The function has its peak at the mean, and its “spread” increases with the standard deviation (the function reaches 0.607 times its maximum at \(x + \sigma\) and \(x - \sigma\) [2]). This implies that numpy.random.normal is more likely to return samples lying close to the mean, rather than those far away.

References

[1]	Wikipedia, “Normal distribution”, http://en.wikipedia.org/wiki/Normal_distribution

[2]	(1, 2, 3) P. R. Peebles Jr., “Central Limit Theorem” in “Probability, Random Variables and Random Signal Principles”, 4th ed., 2001, pp. 51, 51, 125.

rand(distribution)

Random values over a given distribution.

Create a distarray of the given shape and propagate it with random samples from a uniform distribution over [0, 1).

Returns:out – Random values. Return type:DistArray

randint(distribution, low, high=None)

Return random integers from low (inclusive) to high (exclusive).

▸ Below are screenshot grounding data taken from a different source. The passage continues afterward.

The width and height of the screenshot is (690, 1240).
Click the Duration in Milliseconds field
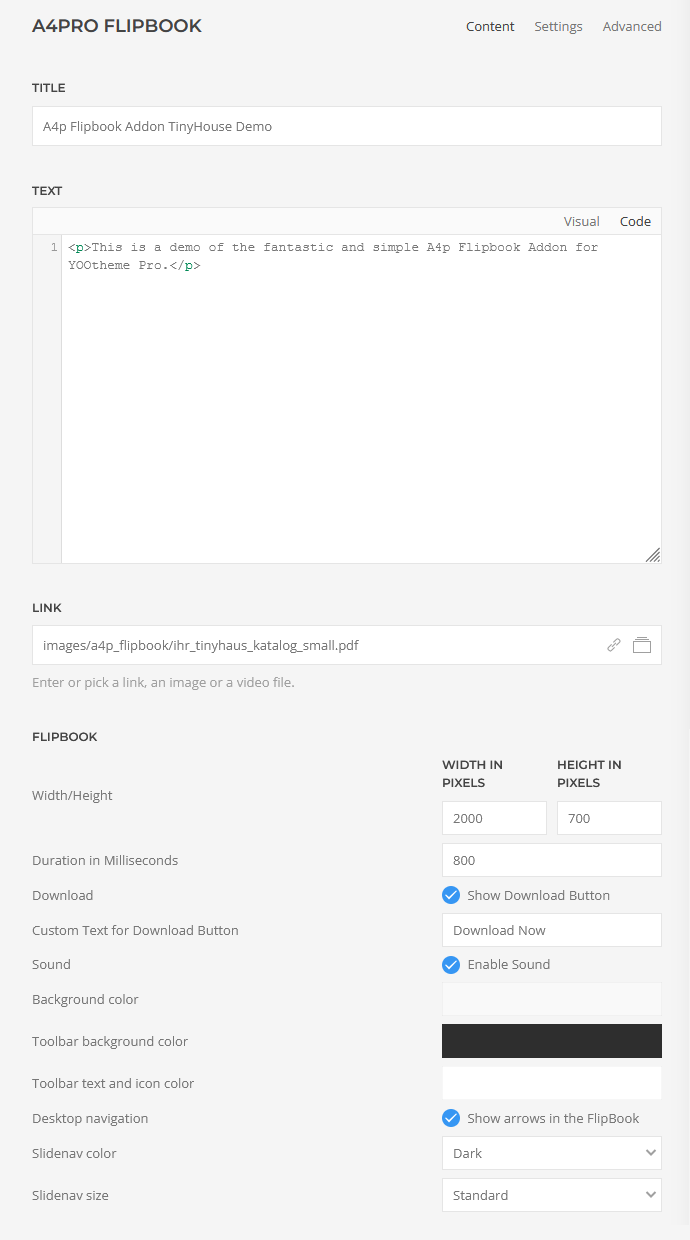[x=552, y=860]
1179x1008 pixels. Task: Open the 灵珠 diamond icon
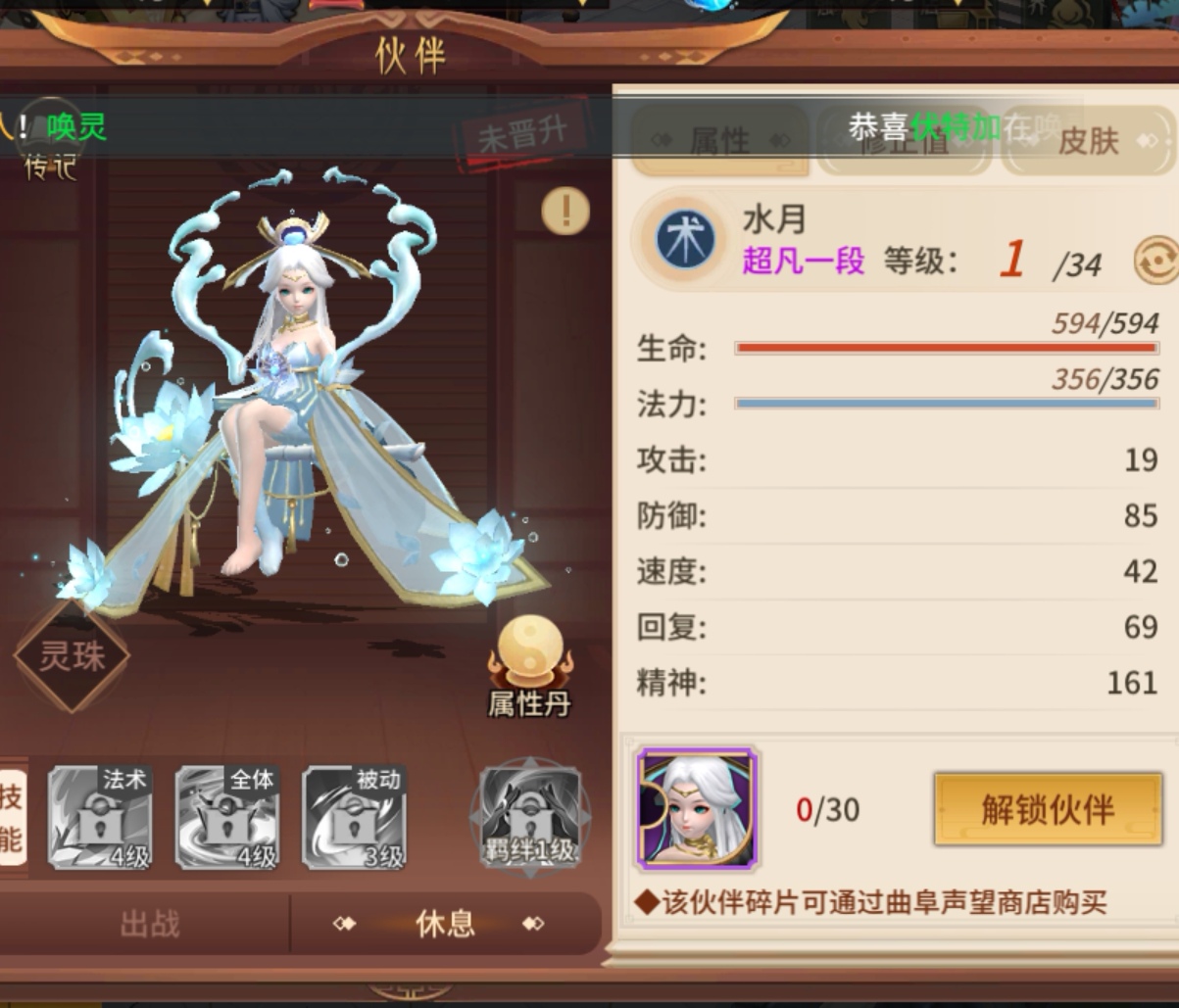(72, 655)

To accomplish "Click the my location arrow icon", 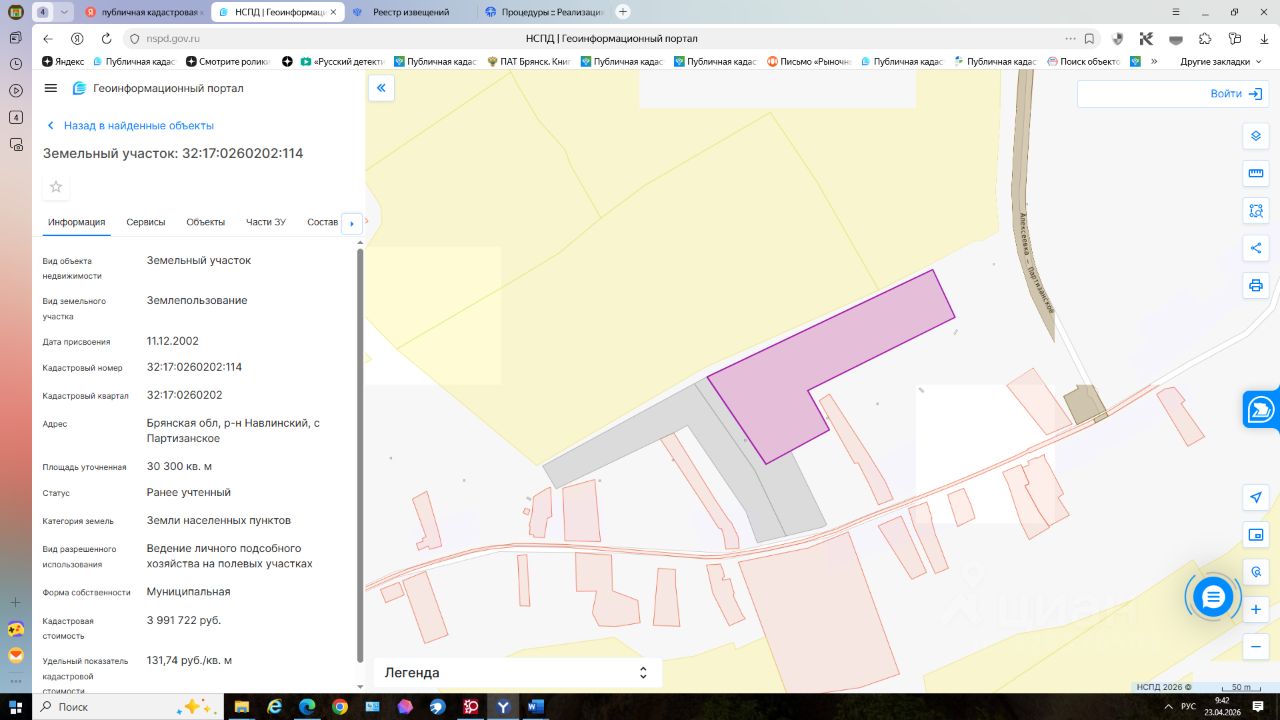I will (x=1256, y=498).
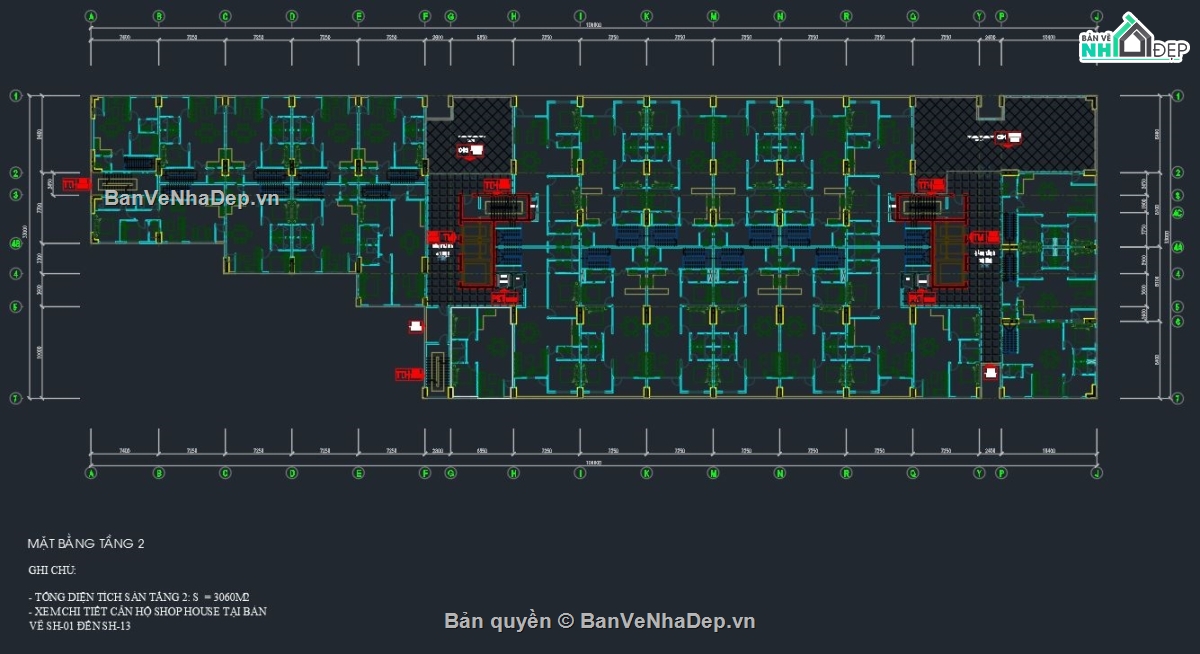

Return random integers from the “discrete uniform” distribution in the “half-open” interval [low, high). If high is None (the default), then results are from [0, low).

Parameters:

• distribution (Distribution object) –
• low (int) – Lowest (signed) integer to be drawn from the distribution (unless high=None, in which case this parameter is the highest such integer).
• high (int, optional) – if provided, one above the largest (signed) integer to be drawn from the distribution (see above for behavior if high=None).

Returns:

out – DistArray of random integers from the appropriate distribution.

Return type:

DistArray of ints

randn(distribution)

Return samples from the “standard normal” distribution.

Returns:out – A DistArray of floating-point samples from the standard normal distribution. Return type:DistArray

seed(seed=None)

Seed the random number generators on each engine.

Parameters:seed (None, int, or array of integers) –

Base random number seed to use on each engine. If None, then a non-deterministic seed is obtained from the operating system. Otherwise, the seed is used as passed, and the sequence of random numbers will be deterministic.

Each individual engine has its state adjusted so that it is different from each other engine. Thus, each engine will compute a different sequence of random numbers.